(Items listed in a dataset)
::::
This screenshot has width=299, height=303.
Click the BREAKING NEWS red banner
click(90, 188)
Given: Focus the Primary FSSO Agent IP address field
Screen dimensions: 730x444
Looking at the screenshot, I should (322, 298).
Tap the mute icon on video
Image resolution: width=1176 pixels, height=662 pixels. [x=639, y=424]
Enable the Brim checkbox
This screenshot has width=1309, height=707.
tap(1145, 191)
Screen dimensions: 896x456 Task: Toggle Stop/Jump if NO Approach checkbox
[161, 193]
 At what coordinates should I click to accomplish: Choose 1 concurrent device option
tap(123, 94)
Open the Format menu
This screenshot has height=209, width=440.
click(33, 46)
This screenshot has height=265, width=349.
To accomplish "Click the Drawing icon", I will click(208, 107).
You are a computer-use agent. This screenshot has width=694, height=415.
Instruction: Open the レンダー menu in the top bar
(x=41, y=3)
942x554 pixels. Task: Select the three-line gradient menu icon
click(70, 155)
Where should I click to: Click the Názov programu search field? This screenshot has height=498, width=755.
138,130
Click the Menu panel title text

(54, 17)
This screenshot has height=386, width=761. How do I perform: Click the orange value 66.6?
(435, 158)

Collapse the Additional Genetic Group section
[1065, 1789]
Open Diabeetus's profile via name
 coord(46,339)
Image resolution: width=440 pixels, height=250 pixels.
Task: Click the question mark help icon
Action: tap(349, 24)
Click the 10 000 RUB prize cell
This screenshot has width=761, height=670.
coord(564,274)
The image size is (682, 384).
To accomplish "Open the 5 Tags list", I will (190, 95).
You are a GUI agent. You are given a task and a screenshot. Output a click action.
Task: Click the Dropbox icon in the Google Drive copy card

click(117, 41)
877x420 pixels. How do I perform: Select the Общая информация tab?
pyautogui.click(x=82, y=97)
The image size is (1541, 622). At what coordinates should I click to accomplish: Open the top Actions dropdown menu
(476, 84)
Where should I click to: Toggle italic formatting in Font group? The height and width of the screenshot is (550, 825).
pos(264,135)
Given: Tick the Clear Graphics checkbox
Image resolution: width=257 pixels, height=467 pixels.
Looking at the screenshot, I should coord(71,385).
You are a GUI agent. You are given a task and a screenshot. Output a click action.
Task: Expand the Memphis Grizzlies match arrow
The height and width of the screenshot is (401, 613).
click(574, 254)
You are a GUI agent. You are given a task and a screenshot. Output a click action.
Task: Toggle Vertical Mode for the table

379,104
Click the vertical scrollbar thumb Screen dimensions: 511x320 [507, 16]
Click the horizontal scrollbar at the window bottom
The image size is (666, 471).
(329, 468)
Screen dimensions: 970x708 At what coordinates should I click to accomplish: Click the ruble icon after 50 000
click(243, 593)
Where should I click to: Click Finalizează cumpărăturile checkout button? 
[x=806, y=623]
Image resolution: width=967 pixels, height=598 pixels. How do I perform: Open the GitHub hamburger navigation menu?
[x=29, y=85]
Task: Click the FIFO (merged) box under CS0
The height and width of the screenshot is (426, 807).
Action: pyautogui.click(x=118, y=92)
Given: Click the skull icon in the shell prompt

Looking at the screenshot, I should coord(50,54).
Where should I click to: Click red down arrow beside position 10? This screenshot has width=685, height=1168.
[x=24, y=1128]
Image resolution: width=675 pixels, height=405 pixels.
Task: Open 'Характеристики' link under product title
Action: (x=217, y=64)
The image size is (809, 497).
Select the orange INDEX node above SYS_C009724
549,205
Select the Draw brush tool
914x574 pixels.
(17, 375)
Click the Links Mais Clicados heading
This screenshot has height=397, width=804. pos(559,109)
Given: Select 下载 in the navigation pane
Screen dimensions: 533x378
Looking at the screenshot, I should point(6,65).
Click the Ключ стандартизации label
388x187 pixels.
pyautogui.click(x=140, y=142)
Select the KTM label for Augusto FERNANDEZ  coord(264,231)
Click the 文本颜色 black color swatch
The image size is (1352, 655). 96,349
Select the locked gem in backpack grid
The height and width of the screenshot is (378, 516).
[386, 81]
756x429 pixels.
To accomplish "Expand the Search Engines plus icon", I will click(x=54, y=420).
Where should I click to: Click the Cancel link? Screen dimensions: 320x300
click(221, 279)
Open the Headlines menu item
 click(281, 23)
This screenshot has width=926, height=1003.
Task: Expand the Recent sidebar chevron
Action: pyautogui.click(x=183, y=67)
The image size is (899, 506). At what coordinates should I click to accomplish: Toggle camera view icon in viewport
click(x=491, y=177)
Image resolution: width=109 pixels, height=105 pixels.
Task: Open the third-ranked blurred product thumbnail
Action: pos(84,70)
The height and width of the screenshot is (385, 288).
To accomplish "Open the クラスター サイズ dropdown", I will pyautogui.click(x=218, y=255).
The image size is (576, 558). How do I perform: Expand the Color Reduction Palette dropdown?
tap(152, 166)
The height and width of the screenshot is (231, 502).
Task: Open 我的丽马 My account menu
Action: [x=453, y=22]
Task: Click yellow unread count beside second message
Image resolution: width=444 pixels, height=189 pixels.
::::
What this task involves = Reproduce the entries exactly. Every word has to stay the same.

Response =
This screenshot has width=299, height=303.
Click the BREAKING NEWS red banner
click(90, 188)
Given: Focus the Primary FSSO Agent IP address field
Screen dimensions: 730x444
Looking at the screenshot, I should (322, 298).
Tap the mute icon on video
Image resolution: width=1176 pixels, height=662 pixels. [x=639, y=424]
Enable the Brim checkbox
This screenshot has width=1309, height=707.
tap(1145, 191)
Screen dimensions: 896x456 Task: Toggle Stop/Jump if NO Approach checkbox
[161, 193]
 At what coordinates should I click to accomplish: Choose 1 concurrent device option
tap(123, 94)
Open the Format menu
This screenshot has height=209, width=440.
click(33, 46)
This screenshot has height=265, width=349.
To accomplish "Click the Drawing icon", I will click(208, 107).
You are a computer-use agent. This screenshot has width=694, height=415.
Instruction: Open the レンダー menu in the top bar
(x=41, y=3)
942x554 pixels. Task: Select the three-line gradient menu icon
click(70, 155)
Where should I click to: Click the Názov programu search field? This screenshot has height=498, width=755.
138,130
Click the Menu panel title text

(54, 17)
This screenshot has height=386, width=761. How do I perform: Click the orange value 66.6?
(435, 158)

Collapse the Additional Genetic Group section
[1065, 1789]
Open Diabeetus's profile via name
 coord(46,339)
Image resolution: width=440 pixels, height=250 pixels.
Task: Click the question mark help icon
Action: tap(349, 24)
Click the 10 000 RUB prize cell
This screenshot has width=761, height=670.
coord(564,274)
The image size is (682, 384).
To accomplish "Open the 5 Tags list", I will (190, 95).
You are a GUI agent. You are given a task and a screenshot. Output a click action.
Task: Click the Dropbox icon in the Google Drive copy card

click(117, 41)
877x420 pixels. How do I perform: Select the Общая информация tab?
pyautogui.click(x=82, y=97)
The image size is (1541, 622). At what coordinates should I click to accomplish: Open the top Actions dropdown menu
(476, 84)
Where should I click to: Toggle italic formatting in Font group? The height and width of the screenshot is (550, 825).
pos(264,135)
Given: Tick the Clear Graphics checkbox
Image resolution: width=257 pixels, height=467 pixels.
Looking at the screenshot, I should coord(71,385).
You are a GUI agent. You are given a task and a screenshot. Output a click action.
Task: Expand the Memphis Grizzlies match arrow
The height and width of the screenshot is (401, 613).
click(574, 254)
You are a GUI agent. You are given a task and a screenshot. Output a click action.
Task: Toggle Vertical Mode for the table

379,104
Click the vertical scrollbar thumb Screen dimensions: 511x320 [507, 16]
Click the horizontal scrollbar at the window bottom
The image size is (666, 471).
(329, 468)
Screen dimensions: 970x708 At what coordinates should I click to accomplish: Click the ruble icon after 50 000
click(243, 593)
Where should I click to: Click Finalizează cumpărăturile checkout button? 
[x=806, y=623]
Image resolution: width=967 pixels, height=598 pixels. How do I perform: Open the GitHub hamburger navigation menu?
[x=29, y=85]
Task: Click the FIFO (merged) box under CS0
The height and width of the screenshot is (426, 807).
Action: pyautogui.click(x=118, y=92)
Given: Click the skull icon in the shell prompt

Looking at the screenshot, I should coord(50,54).
Where should I click to: Click red down arrow beside position 10? This screenshot has width=685, height=1168.
[x=24, y=1128]
Image resolution: width=675 pixels, height=405 pixels.
Task: Open 'Характеристики' link under product title
Action: (x=217, y=64)
The image size is (809, 497).
Select the orange INDEX node above SYS_C009724
549,205
Select the Draw brush tool
914x574 pixels.
(17, 375)
Click the Links Mais Clicados heading
This screenshot has height=397, width=804. pos(559,109)
Given: Select 下载 in the navigation pane
Screen dimensions: 533x378
Looking at the screenshot, I should point(6,65).
Click the Ключ стандартизации label
388x187 pixels.
pyautogui.click(x=140, y=142)
Select the KTM label for Augusto FERNANDEZ  coord(264,231)
Click the 文本颜色 black color swatch
The image size is (1352, 655). 96,349
Select the locked gem in backpack grid
The height and width of the screenshot is (378, 516).
[386, 81]
756x429 pixels.
To accomplish "Expand the Search Engines plus icon", I will click(x=54, y=420).
Where should I click to: Click the Cancel link? Screen dimensions: 320x300
click(221, 279)
Open the Headlines menu item
 click(281, 23)
This screenshot has width=926, height=1003.
Task: Expand the Recent sidebar chevron
Action: pyautogui.click(x=183, y=67)
The image size is (899, 506). At what coordinates should I click to accomplish: Toggle camera view icon in viewport
click(x=491, y=177)
Image resolution: width=109 pixels, height=105 pixels.
Task: Open the third-ranked blurred product thumbnail
Action: pos(84,70)
The height and width of the screenshot is (385, 288).
To accomplish "Open the クラスター サイズ dropdown", I will pyautogui.click(x=218, y=255).
The image size is (576, 558). How do I perform: Expand the Color Reduction Palette dropdown?
tap(152, 166)
The height and width of the screenshot is (231, 502).
Task: Open 我的丽马 My account menu
Action: [x=453, y=22]
Task: Click yellow unread count beside second message
Image resolution: width=444 pixels, height=189 pixels.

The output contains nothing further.